Fibre optic sensing technology for field assessment of thermal conductivity of aquatic sediments

Abstract

Abstract Purpose This study explores the in situ variability of sediment thermal conductivity (K) in a pond, integrating field-deployed fibre optic sensing with laboratory analyses of sediment properties to enhance our understanding and management of aquatic systems. Materials and methods A 20-m cable setup, consisting of a fibre optic cable (FOC) and a heating tape, was buried at two depths within a channel-shaped section of a pond. Induced temperatures along the FOC were recorded during several heating and cooling periods using distributed temperature sensing (DTS). Thermal conductivity (K) was estimated at five locations along the FOC during the heating periods using the heat conduction theory for an infinite line source. Sediment core samples collected from these locations were analyzed to determine dry bulk density (DBD), organic matter content (OM), and particle size distribution (PSD), exploring their effects on K variability.
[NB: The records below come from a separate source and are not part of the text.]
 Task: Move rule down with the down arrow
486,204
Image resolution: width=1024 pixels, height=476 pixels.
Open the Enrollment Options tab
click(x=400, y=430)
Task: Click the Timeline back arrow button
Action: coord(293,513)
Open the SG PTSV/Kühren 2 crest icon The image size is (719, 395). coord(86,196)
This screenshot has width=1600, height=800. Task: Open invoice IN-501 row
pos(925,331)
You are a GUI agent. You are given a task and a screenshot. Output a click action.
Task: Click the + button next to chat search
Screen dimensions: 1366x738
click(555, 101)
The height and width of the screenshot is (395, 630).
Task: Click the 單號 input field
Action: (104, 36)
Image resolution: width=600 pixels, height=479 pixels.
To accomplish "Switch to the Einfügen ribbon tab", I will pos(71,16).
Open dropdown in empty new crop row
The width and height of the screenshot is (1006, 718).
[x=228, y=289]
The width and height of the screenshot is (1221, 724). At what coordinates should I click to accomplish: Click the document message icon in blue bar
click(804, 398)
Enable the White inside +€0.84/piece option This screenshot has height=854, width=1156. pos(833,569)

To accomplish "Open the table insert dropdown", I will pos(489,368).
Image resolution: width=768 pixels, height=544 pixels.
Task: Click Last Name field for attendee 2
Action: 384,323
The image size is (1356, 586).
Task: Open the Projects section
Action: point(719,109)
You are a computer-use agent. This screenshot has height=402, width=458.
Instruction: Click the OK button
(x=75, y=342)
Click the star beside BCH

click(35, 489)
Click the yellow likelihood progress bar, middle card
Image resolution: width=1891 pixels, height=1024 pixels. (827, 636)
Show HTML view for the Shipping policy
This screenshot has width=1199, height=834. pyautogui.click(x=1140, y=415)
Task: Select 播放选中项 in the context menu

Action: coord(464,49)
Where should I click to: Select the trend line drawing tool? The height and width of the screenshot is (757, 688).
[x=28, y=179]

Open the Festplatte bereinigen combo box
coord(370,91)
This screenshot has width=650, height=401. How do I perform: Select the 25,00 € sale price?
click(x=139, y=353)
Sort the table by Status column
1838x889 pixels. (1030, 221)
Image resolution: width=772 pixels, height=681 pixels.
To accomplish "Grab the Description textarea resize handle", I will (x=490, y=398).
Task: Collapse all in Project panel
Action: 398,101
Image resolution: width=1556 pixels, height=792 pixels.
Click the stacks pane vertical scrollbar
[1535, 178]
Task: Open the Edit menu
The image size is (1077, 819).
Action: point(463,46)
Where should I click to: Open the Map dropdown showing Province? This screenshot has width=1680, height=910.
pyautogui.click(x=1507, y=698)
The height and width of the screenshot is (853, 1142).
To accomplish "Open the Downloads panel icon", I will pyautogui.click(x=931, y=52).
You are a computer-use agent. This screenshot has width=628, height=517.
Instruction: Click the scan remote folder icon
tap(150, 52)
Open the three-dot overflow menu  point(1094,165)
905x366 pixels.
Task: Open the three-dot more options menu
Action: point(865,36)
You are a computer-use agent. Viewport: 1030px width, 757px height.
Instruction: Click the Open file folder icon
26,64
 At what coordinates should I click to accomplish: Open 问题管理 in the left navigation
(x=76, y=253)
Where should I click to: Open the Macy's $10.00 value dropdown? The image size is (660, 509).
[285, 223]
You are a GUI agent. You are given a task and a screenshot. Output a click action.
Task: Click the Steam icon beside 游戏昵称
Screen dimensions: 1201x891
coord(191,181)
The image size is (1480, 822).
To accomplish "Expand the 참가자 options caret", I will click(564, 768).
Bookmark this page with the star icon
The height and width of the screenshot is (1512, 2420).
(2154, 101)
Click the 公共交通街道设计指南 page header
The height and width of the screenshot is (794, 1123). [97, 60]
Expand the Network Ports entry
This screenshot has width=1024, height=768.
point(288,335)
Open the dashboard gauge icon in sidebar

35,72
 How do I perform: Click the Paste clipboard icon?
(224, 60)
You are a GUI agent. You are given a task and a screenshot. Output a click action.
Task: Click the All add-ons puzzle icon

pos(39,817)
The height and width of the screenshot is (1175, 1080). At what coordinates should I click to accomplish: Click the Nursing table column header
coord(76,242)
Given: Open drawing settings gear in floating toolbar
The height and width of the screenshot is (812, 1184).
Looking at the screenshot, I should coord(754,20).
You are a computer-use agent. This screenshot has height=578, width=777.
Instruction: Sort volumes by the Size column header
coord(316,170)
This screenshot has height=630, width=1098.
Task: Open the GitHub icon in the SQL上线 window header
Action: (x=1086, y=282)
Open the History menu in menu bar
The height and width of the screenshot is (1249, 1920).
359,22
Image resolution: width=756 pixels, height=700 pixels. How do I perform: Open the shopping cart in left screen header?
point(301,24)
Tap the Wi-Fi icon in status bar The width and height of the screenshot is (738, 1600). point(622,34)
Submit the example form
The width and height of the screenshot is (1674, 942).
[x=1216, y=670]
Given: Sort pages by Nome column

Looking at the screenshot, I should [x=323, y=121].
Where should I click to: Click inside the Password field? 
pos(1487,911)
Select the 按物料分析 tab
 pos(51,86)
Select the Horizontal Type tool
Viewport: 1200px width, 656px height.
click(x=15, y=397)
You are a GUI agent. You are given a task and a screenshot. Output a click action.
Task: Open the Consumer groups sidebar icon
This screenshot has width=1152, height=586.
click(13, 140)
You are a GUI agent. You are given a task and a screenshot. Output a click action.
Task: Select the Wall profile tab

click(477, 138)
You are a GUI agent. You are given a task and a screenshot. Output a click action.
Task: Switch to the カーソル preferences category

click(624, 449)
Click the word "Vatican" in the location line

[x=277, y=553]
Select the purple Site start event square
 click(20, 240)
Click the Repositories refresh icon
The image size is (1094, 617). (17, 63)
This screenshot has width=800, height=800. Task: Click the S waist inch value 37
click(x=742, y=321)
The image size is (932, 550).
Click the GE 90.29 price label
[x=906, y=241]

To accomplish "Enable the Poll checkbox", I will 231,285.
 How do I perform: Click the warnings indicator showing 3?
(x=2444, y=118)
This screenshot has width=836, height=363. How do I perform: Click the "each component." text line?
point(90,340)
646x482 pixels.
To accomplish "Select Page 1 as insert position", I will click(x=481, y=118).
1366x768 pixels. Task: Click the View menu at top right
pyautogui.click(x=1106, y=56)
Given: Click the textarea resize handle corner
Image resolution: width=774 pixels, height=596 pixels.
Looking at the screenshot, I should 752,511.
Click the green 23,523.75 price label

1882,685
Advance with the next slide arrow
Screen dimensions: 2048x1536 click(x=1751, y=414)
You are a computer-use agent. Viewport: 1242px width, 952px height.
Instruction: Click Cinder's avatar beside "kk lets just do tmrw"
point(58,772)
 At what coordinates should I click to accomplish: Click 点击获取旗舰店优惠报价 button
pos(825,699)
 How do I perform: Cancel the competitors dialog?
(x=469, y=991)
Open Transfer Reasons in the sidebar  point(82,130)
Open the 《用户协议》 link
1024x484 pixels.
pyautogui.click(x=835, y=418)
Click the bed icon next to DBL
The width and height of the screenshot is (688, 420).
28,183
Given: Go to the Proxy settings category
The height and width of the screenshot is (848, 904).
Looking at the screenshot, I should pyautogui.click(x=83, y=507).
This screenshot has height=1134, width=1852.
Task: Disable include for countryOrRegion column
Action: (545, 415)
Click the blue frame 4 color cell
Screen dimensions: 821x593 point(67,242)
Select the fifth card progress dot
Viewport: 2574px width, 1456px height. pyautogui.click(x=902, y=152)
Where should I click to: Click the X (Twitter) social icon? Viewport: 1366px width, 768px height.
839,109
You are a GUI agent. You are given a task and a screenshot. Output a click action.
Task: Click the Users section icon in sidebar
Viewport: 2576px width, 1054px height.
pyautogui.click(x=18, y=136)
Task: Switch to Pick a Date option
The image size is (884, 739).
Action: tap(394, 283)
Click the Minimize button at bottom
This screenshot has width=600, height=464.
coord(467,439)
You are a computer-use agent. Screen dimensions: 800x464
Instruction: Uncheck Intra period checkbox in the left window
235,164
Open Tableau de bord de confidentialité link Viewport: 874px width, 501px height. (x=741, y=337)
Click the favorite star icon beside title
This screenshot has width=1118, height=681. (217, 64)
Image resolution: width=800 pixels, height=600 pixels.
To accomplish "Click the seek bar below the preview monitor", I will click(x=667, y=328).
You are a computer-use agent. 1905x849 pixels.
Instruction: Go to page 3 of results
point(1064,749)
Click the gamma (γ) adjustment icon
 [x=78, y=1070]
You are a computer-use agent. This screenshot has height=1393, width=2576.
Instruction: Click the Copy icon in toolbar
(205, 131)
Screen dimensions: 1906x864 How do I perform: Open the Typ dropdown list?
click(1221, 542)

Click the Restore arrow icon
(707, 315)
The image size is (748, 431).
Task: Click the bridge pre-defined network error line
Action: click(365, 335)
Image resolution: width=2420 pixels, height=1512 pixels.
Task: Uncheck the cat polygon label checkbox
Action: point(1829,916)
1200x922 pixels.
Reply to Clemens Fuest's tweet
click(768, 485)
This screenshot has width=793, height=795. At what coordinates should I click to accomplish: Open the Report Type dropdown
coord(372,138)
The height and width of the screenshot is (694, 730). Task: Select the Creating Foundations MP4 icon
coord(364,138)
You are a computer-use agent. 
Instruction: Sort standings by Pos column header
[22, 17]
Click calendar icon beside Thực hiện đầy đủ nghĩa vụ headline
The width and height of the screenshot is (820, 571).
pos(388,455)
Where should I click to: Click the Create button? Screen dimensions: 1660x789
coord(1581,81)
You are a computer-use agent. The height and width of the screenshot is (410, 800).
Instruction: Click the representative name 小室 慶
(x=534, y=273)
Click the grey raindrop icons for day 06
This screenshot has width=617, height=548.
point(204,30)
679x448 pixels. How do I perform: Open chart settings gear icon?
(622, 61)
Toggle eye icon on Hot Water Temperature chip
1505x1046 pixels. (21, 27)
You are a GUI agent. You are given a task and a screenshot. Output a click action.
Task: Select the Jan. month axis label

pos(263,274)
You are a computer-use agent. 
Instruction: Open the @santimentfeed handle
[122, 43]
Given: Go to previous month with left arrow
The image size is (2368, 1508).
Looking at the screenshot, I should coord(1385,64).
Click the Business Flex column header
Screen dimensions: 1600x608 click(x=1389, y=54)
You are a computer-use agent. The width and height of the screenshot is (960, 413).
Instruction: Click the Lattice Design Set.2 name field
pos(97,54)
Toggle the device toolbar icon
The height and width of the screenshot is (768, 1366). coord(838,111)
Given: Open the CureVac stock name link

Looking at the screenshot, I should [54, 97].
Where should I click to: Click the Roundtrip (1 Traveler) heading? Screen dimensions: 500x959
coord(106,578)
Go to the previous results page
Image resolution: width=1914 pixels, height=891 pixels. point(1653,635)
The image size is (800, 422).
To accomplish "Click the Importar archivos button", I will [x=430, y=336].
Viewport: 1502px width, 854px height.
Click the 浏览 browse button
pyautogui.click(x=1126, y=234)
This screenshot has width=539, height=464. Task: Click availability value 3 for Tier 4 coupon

Results Analysis of core samples identified three distinct layers, each with varying PSD, OM, and DBD. The study revealed substantial spatial differences in the thermal conductivity of sediments, even over very short distances along the FOC, attributed to variations in sediment properties. Through a combination of field and laboratory results, we developed quadratic regression models (R2 > 0.9) to characterize the influence of DBD and OM on K. These models enabled detailed vertical and horizontal characterization of K within specific sediment contexts. Conclusion The study demonstrates the effectiveness of active DTS in detecting in-situ variations in K, emphasizing the impact of OM and DBD on temperature propagation. This study highlights the necessity of considering sediment property variability in modelling heat transfer for accurate water resource management and environmental assessments.